We came up with the agent analytics primitives of Intents, Corrections, and Resolutions to describe something pretty much all conversational agents had in common: a user will always come to an agent with an intent, the user might have to correct this agent on the way to getting their intent resolved, and hopefully every intent a user has is eventually resolved by the agent. Voker processes LLM calls by automatically annotating individual conversations and picking out user intent and corrections. Voker takes these and uses LLMs and hierarchical text classification to create dynamic categories that give higher level insights so you don’t have to read individual conversations to know what are the main usage patterns across your users.

The most common substitute solution we’ve seen is uploading obs logs to Claude or ChatGPT and asking for summary insights. There are a few problems with this - mainly that LLMs aren’t good at math or data science, so you don’t get accurate or consistent statistics. Its highly likely that the LLM overfits to some insights and underfits to others. The LLM isn’t programmatically reading and classifying each individual session or interaction. This is why we don’t use LLMs for any of our core data engineering (processing events, calculating statistics) so the analytics we produce are consistent, reproducible, and accurate. We have a publicly available, lightweight SDK that wraps LLM calls to OpenAI, Anthropic and Gemini in Python and Typescript. Voker handles the data engineering to turn raw data into usable analytics primitives and higher level insights. Free tier: 2,000 events / mo, requires email signup. Paid plans start at $80/mo with a 30 day free trial.

We'd love to hear how you're currently detecting trends, and if you try Voker, tell us what part of our analysis is valuable, and what still feels missing. Thanks for reading, and we’re looking forward to your thoughts in the comments!

Comments

akslp2080•19m ago
How is it different than Langfuse? sorry if I am off the track but Langfuse also provides some detailed tracing of agentic behavior and decisions.
ttpost•7m ago
We get this question a lot! We work hand-in-hand with obs tools like Langfuse. Langfuse is great for debugging technical issues on individual traces like timing conditions that resulted in failed API calls.
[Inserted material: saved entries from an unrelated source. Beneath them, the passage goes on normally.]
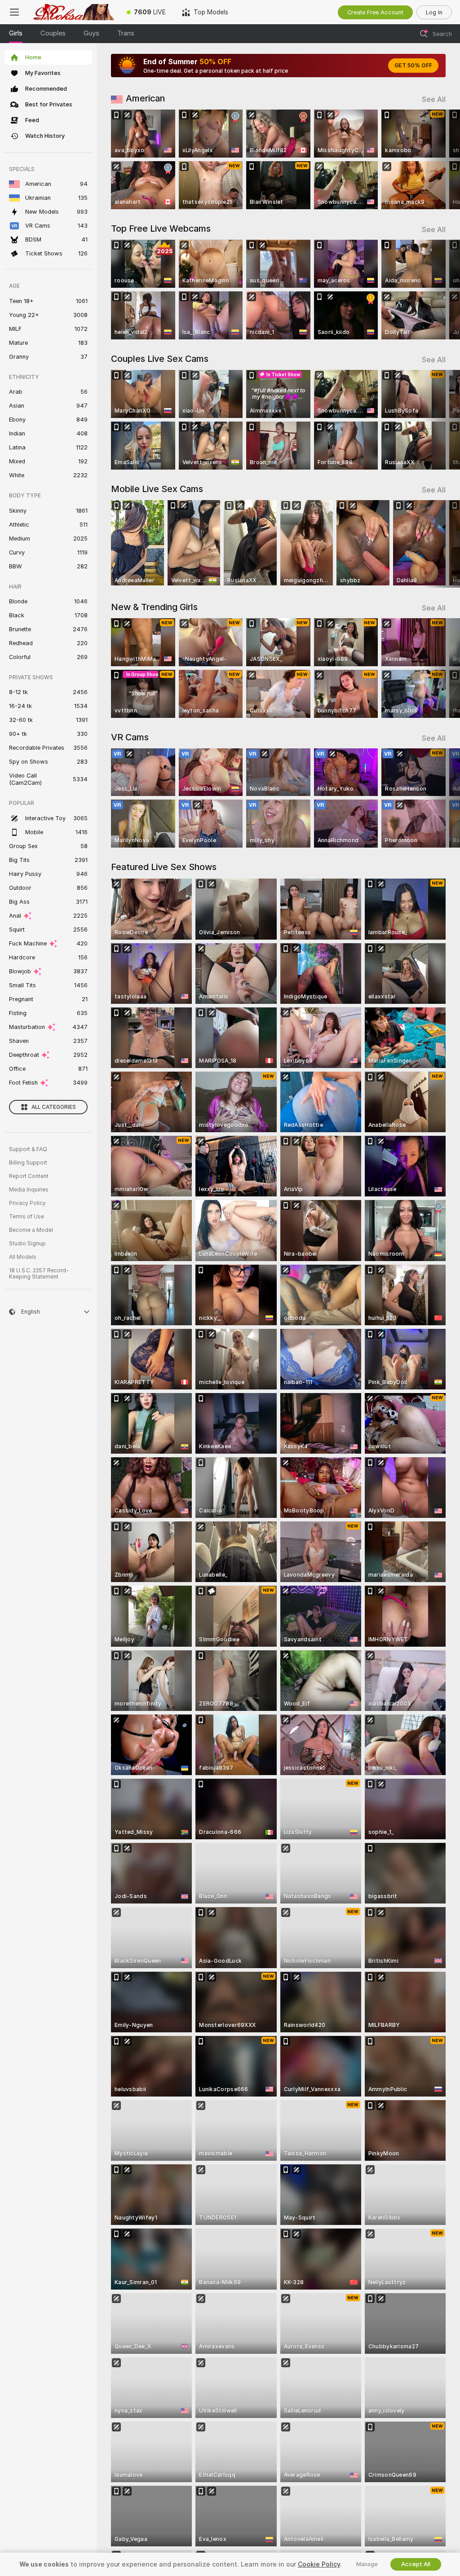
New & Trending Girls (154, 607)
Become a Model (31, 1230)
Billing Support (28, 1163)
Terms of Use (26, 1216)
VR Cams (130, 737)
Voker focuses on product, business and user outcomes - like what intents did the user bring to your agent that you might not expect. We're built for the whole product team, whereas Langfuse focuses on engineers specifically.

One way to think about it would be: a PM notices in Voker that a new intent category is coming up frequently and the agent isn't handling it well. The PM can dig into the data with visualizations or our conversation reconstructions. Once they confirm its a real issue worth addressing, they can link their investigation to the AI engineer - who can use Voker AND Langfuse to debug and implement a fix/improvement.

Ozzie_osman•9m ago
If the team is here, would love to understand how it compares to something like Amplitude's agent analytics (https://amplitude.com/ai-agents).
ttpost•3m ago
Yeah, this is a confusing one on wording. TLDR: Amplitude is analytics for your web/product data, Voker is analytics for your agent data.
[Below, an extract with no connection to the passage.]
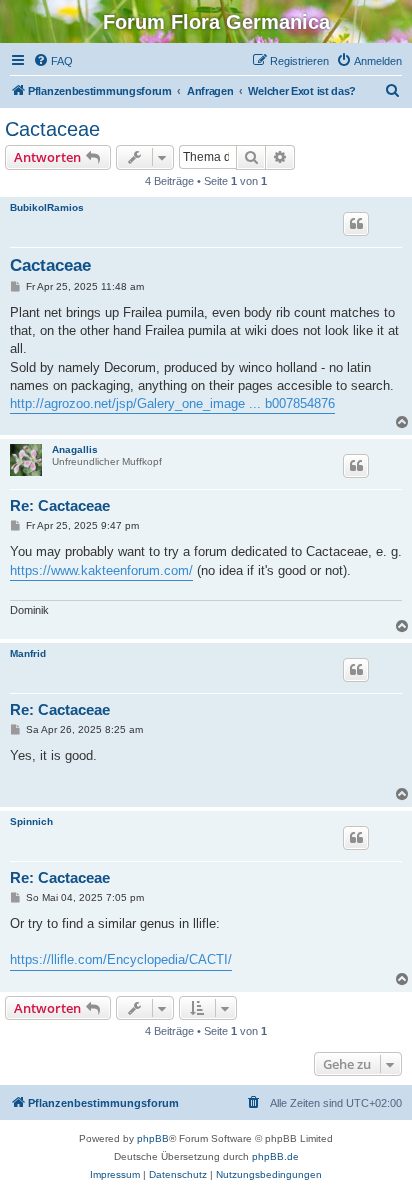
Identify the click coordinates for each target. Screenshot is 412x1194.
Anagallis (75, 449)
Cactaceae (52, 129)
We call Amplitude's feature an "AI Analyst". Essentially Amplitude is layering a LLM copilot on top of their own product - so you don't have to click the buttons or write reports to get insights.

We're an analytics platform built for tracking your agents. Different products with different problems they're solving.

Not sure if this helps, but essentially Amplitude could use Voker to track how well their AI Analyst agent product is actually working!